STUDY TEXT START

Hi. This question is pertaining to parsing a genbank file. I would like to parse through the file using SeqIO and output specific feature information to a CSV file (one column for each piece of information). My example input looks like the following:
SBxxxxxx.LargeContigs.gbk
:
LOCUS scaffold_31 38809 bp DNA UNK 01-JAN-1980
DEFINITION scaffold_31.
ACCESSION scaffold_31
VERSION scaffold_31
KEYWORDS .
SOURCE .
ORGANISM .
COMMENT ##antiSMASH-Data-START##
Version :: 6.1.1
Run date :: 2022-09-21 11:09:55
##antiSMASH-Data-END##
FEATURES Location/Qualifiers
protocluster 26198..38809
/aStool="rule-based-clusters"
/category="terpene"
/contig_edge="True"
/core_location="[36197:37079](-)"
/cutoff="20000"
/detection_rule="(Terpene_synth or Terpene_synth_C or
phytoene_synt or Lycopene_cycl or terpene_cyclase or NapT7
or fung_ggpps or fung_ggpps2 or trichodiene_synth or TRI5)"
/neighbourhood="10000"
/product="terpene"
/protocluster_number="1"
/tool="antismash"
Now for the output file, I want to create a csv with 3 columns. one column will have the Scaffold information (i.e., scaffold_31
), the second column will have the category value in the protocluster
feature (i.e., /category = "terpene"

STUDY TEXT END

PROBLEMS TO SOLVE:
A. In the post about parsing a GenBank file, how many columns should the output CSV have?
B. Print the post about parsing a GenBank file from "Hi. This question" to "DEFINITION scaffold_31.".
You can ignore the items. They aren't needed.

EXTRACTED ENTRIES START

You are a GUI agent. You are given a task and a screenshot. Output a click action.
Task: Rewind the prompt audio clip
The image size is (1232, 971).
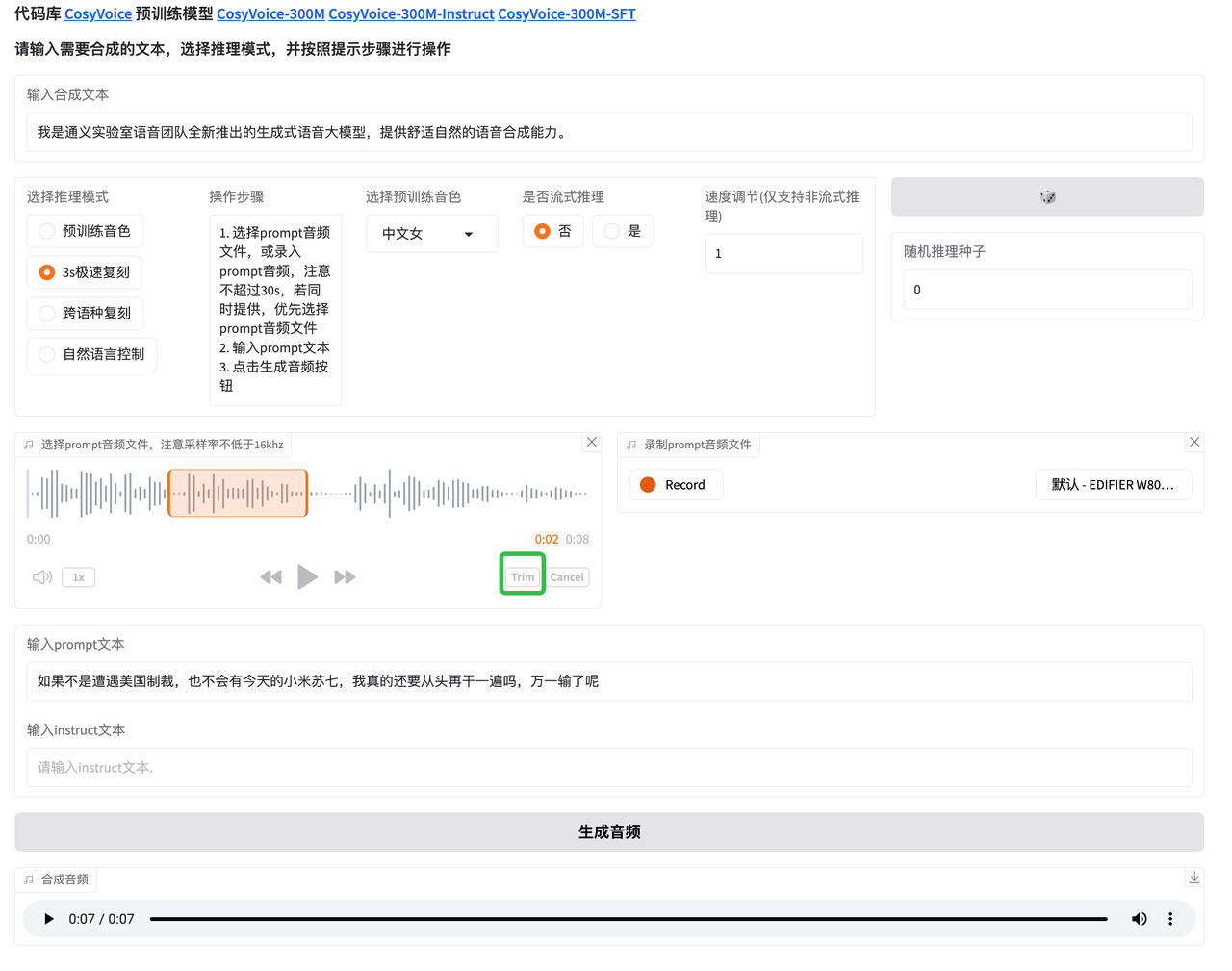pos(270,576)
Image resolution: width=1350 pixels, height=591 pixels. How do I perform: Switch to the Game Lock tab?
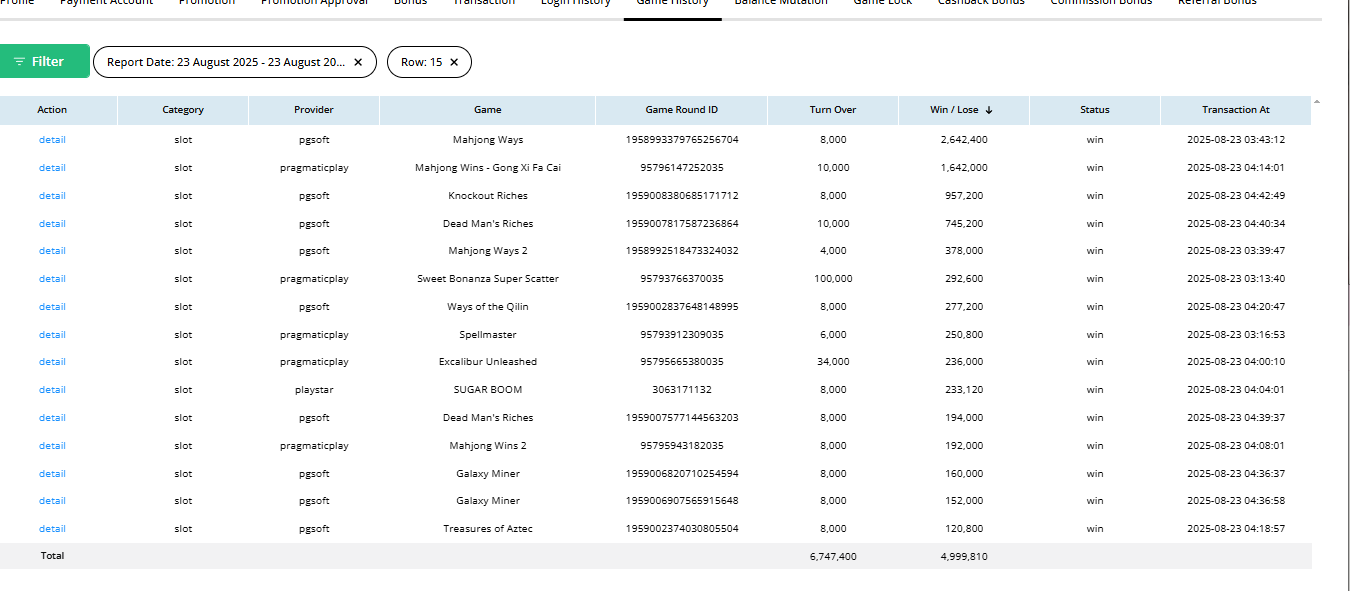[882, 3]
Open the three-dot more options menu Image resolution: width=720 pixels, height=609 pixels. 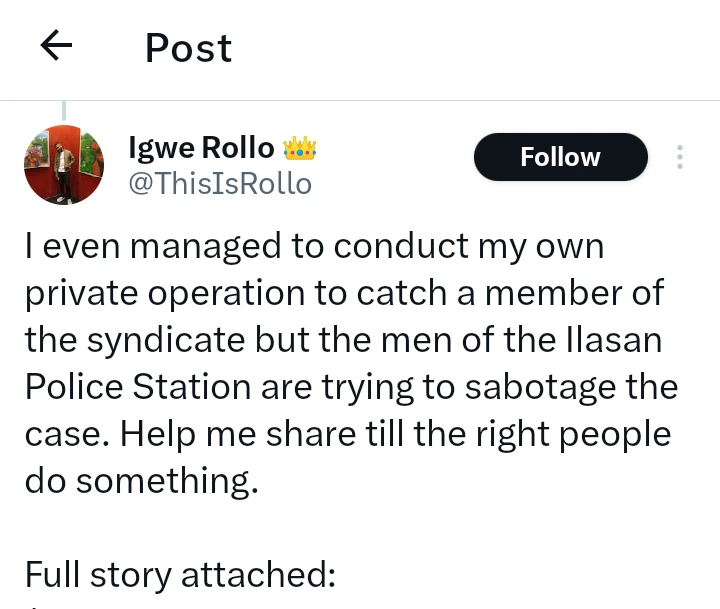click(680, 157)
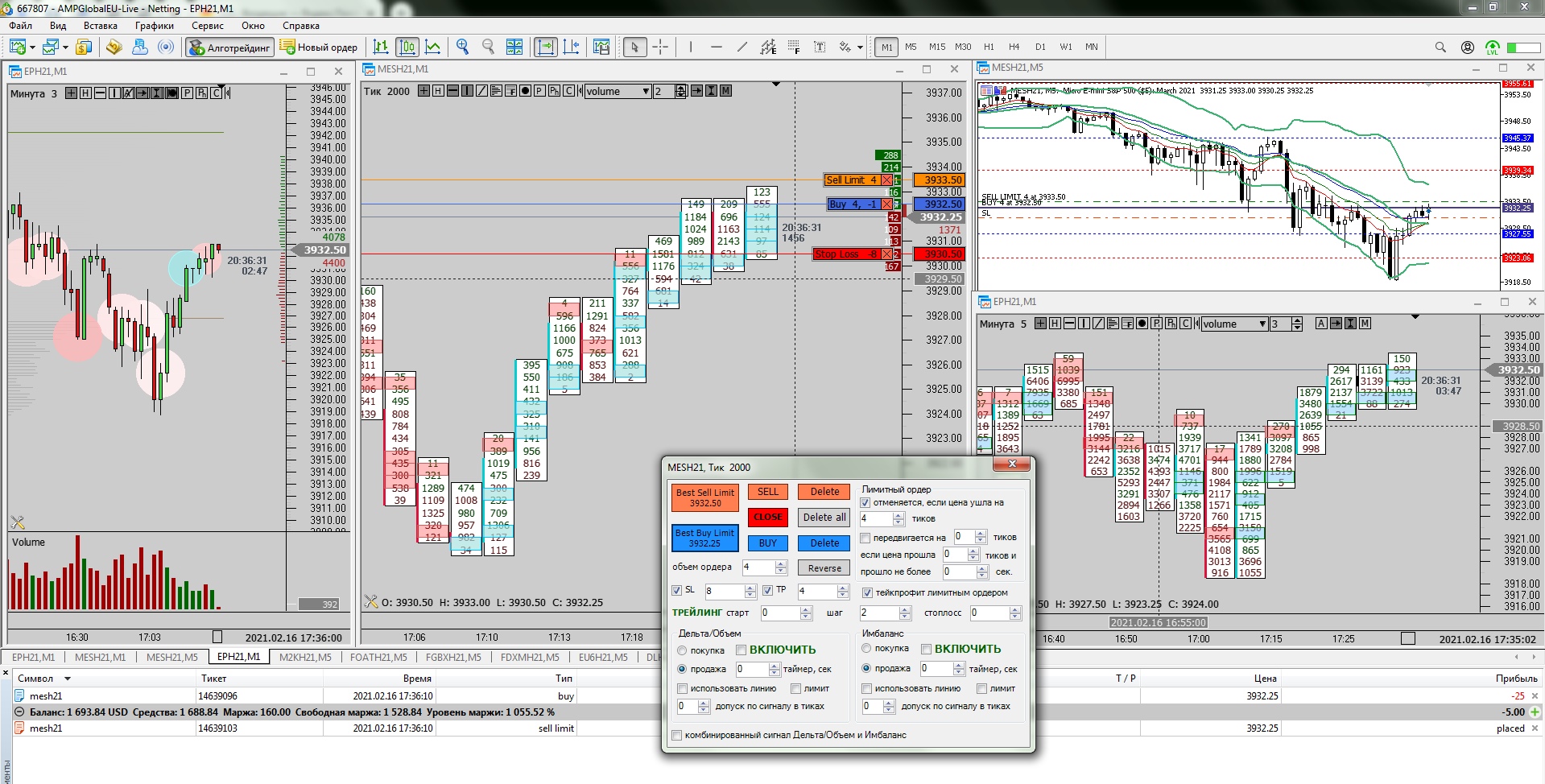Viewport: 1545px width, 784px height.
Task: Expand the new chart dropdown arrow
Action: (x=32, y=47)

EXTRACTED ENTRIES END

TASK-BY-TASK SOLUTIONS:
A. 3

B.
Hi. This question is pertaining to parsing a genbank file. I would like to parse through the file using SeqIO and output specific feature information to a CSV file (one column for each piece of information). My example input looks like the following:
SBxxxxxx.LargeContigs.gbk
:
LOCUS scaffold_31 38809 bp DNA UNK 01-JAN-1980
DEFINITION scaffold_31.